CHVs achieved very good sensitivity, specificity, positive predictive values and negative predictive values. These results are similar to those reported in most studies although they used microscopy as the gold standard for diagnosis [23].

The difference in malaria positivity rates as reported in the KHIS needs to be studied further to understand the root cause of the difference.
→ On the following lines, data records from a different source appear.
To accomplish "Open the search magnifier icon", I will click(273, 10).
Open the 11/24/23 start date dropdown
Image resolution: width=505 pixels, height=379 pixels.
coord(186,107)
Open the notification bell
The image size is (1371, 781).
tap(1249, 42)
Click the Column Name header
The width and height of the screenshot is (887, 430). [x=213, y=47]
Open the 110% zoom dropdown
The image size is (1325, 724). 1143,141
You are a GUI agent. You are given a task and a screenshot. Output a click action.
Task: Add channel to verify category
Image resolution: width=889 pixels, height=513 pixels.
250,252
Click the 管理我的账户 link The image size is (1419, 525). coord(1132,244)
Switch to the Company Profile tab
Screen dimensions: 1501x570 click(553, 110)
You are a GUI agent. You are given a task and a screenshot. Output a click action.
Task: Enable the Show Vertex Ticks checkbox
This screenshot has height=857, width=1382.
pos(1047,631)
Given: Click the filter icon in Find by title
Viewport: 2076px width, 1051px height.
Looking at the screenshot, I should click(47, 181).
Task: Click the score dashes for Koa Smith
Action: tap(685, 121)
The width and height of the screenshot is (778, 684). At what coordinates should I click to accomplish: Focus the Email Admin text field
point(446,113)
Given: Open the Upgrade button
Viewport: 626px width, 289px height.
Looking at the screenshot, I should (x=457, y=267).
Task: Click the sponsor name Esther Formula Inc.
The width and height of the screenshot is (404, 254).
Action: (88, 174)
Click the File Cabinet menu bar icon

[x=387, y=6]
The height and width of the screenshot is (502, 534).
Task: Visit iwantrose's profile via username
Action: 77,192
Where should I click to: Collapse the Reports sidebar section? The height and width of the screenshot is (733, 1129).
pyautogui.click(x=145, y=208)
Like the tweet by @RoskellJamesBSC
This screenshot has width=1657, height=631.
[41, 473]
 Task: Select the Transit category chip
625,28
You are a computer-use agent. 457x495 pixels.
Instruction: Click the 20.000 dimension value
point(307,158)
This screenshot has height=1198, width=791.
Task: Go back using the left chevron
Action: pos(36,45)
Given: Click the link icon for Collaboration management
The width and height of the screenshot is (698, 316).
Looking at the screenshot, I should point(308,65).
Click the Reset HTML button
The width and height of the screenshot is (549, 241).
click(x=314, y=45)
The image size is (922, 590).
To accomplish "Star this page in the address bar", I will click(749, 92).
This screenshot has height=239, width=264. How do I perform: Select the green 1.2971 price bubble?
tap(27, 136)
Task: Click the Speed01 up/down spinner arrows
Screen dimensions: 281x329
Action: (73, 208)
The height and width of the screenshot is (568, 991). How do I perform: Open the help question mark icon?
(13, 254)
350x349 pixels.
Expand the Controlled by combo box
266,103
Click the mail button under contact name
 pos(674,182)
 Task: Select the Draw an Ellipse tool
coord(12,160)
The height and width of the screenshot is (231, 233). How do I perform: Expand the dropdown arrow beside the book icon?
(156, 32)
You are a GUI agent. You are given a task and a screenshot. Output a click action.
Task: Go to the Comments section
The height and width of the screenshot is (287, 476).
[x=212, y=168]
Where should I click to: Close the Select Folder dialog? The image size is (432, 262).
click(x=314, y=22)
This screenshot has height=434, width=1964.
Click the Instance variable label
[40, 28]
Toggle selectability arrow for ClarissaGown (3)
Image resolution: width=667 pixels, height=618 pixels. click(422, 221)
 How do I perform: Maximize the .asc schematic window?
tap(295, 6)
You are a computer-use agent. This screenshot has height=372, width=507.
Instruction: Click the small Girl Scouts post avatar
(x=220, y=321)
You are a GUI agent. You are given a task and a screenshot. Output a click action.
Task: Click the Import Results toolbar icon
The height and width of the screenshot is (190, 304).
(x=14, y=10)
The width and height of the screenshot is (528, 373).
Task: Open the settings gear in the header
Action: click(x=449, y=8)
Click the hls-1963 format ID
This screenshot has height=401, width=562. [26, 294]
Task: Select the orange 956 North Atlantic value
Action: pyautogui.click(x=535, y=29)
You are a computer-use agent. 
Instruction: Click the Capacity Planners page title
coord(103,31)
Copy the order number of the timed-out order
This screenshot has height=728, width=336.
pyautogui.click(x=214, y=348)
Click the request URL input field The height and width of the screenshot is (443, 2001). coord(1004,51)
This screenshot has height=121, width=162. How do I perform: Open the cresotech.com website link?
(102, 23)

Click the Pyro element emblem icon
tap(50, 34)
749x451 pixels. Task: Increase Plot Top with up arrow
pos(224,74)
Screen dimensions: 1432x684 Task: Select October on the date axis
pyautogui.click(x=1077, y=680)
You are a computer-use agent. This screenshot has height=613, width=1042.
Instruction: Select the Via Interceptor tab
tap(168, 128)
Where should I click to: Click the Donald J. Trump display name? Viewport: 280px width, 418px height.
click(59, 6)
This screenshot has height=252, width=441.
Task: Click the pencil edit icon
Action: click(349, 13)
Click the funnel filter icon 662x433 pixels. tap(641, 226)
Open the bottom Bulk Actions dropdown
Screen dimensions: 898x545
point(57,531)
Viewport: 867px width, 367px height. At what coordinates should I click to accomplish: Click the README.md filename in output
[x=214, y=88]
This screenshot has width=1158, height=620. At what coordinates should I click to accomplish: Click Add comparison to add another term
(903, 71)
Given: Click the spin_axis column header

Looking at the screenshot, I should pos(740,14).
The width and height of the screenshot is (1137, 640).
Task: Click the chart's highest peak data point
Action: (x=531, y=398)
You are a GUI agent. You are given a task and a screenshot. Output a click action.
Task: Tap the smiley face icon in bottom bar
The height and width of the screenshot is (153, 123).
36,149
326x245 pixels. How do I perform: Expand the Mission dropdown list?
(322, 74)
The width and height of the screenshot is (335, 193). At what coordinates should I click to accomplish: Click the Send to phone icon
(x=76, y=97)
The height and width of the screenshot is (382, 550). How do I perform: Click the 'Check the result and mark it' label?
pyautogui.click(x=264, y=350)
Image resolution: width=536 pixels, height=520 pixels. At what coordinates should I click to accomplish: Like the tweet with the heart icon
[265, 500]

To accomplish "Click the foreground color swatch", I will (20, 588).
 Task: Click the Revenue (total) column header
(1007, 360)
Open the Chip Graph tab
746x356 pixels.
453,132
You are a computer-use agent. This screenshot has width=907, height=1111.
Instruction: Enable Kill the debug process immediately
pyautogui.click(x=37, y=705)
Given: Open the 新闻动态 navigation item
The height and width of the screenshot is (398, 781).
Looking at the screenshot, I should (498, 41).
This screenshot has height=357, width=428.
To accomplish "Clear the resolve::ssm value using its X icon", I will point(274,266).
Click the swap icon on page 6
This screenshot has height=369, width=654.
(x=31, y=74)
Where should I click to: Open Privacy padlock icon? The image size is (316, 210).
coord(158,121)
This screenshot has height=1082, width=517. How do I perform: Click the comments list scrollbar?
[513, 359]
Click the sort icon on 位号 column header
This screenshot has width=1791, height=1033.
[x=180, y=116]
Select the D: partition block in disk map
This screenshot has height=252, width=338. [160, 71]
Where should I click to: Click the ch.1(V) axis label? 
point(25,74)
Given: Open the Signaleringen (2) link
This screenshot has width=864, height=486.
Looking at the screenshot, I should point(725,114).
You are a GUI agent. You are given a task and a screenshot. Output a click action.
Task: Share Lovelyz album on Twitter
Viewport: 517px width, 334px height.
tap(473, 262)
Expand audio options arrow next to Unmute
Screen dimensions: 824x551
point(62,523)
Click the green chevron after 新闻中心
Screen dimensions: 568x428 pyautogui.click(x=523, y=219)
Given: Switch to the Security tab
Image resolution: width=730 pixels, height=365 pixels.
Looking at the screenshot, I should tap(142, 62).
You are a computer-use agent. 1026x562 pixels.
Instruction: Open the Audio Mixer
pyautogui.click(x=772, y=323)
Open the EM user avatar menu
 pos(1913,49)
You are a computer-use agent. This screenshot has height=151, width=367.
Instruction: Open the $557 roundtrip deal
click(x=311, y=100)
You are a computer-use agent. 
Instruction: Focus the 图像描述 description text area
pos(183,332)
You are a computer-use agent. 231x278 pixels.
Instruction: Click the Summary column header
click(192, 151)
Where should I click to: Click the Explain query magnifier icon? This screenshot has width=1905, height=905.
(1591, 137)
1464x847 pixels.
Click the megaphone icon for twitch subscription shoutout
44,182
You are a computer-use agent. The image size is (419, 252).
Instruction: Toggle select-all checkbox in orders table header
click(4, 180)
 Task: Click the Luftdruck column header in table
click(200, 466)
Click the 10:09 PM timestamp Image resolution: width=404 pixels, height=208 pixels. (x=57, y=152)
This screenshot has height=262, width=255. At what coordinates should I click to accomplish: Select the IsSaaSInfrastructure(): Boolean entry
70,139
The national malaria surveillance data may need to be disaggregated by CHVs and health facilities at different levels, with follow-up of the different sources of data for verification.

Conclusion

The ability of CHVs to diagnose malaria cases under the CCMm project compared well with the findings of qualified, experienced laboratory staff as evidenced by comparable sensitivity, specificity and kappa scores. CCMm should continue to scale up its valuable and important role of first-line diagnosis and treatment of uncomplicated malaria. Alternative possible causes of differing malaria positivity rates between those from CHVs and general national data need to be explored.